Extract to read:
***

Thousands of John Deere workers strike over contract

Some 10,000 unionised workers at the agriculture equipment maker Deere & Co. went on strike early Thursday after overwhelmingly rejecting a contract proposal worked out with the company by negotiators for the United Automobile Workers union.

>> Noam ScheiberThe New York Times
Published : 14 Oct 2021, 08:18 AM
Updated : 14 Oct 2021, 08:18 AM

The strike deadline was announced on Sunday after the union said its members had voted down the tentative agreement reached on Oct 1. Union negotiators had characterised the proposal as providing “significant economic gains” and “the highest quality health care benefits in the industry.”

But workers, who are spread out across roughly one dozen facilities primarily in Iowa and Illinois, criticised the deal for insufficiently increasing wages, for denying a traditional pension to new employees and for failing to substantially improve an incentive program that they consider overly stingy.

“We’ve never had the deck stacked in our advantage the way it is now,” said Chris Laursen, a worker at a John Deere plant in Ottumwa, Iowa, who was president of his local there until recently.

Laursen cited the profitability of Deere & Co — which is on pace to set a record of nearly $6 billion this fiscal year — as well as relatively high agricultural commodity prices and supply-chain bottlenecks resulting from the pandemic as sources of leverage for workers.

“The company is reaping such rewards, but we’re fighting over crumbs here,” he said.

The strike comes at a time when many employers are grappling with worker shortages and workers across the country appear more willing to undertake strikes and other labor actions.

Last week more than 1,000 workers at Kellogg, the cereal-maker, went on strike, and Mondelez International, the maker of Oreos, experienced a work stoppage this summer. Workers have waged high profile union campaigns at Amazon and Starbucks.

Under the tentative deal, wages would have increased 5% or 6% this year, depending on a worker’s pay grade, and then an additional 3% each in 2023 and 2025.

Traditional pension benefits would have increased but remained substantially lower for workers hired after 1997 than before, and many workers were disappointed to see them cut for new hires, Laursen said.

Looming over the negotiation is a suspicion among rank and file workers toward the international union resulting from a series of scandals in recent years involving corruption within the union and illegal payoffs from executives at the company then known as Fiat Chrysler to union officials.

The scandals led to more than 15 convictions, including those of two recent UAW presidents.

***

Exercise instructions: Rewrite the John Deere strike article from "The strike comes" through "Amazon and Starbucks.", switching "Kellogg" to "Kellogg Co.".

Data extract:
***

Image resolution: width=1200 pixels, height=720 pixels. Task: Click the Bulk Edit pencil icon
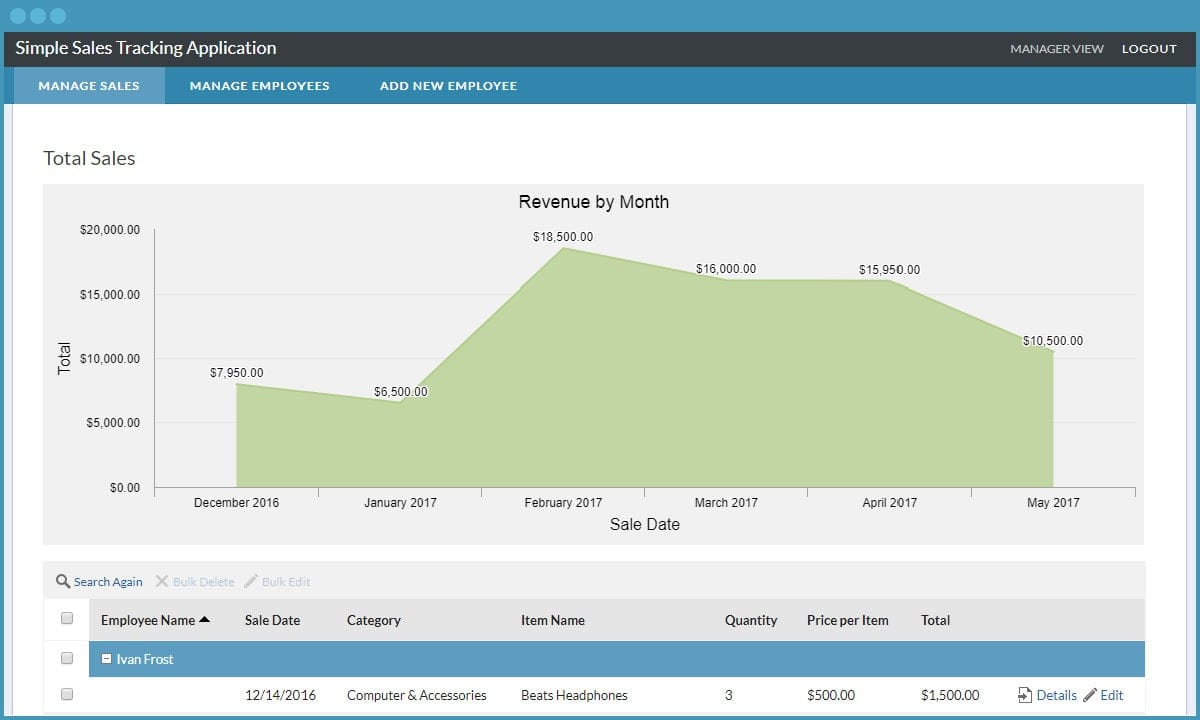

***

Answer space:
The strike comes at a time when many employers are grappling with worker shortages and workers across the country appear more willing to undertake strikes and other labor actions.

Last week more than 1,000 workers at Kellogg Co., the cereal-maker, went on strike, and Mondelez International, the maker of Oreos, experienced a work stoppage this summer. Workers have waged high profile union campaigns at Amazon and Starbucks.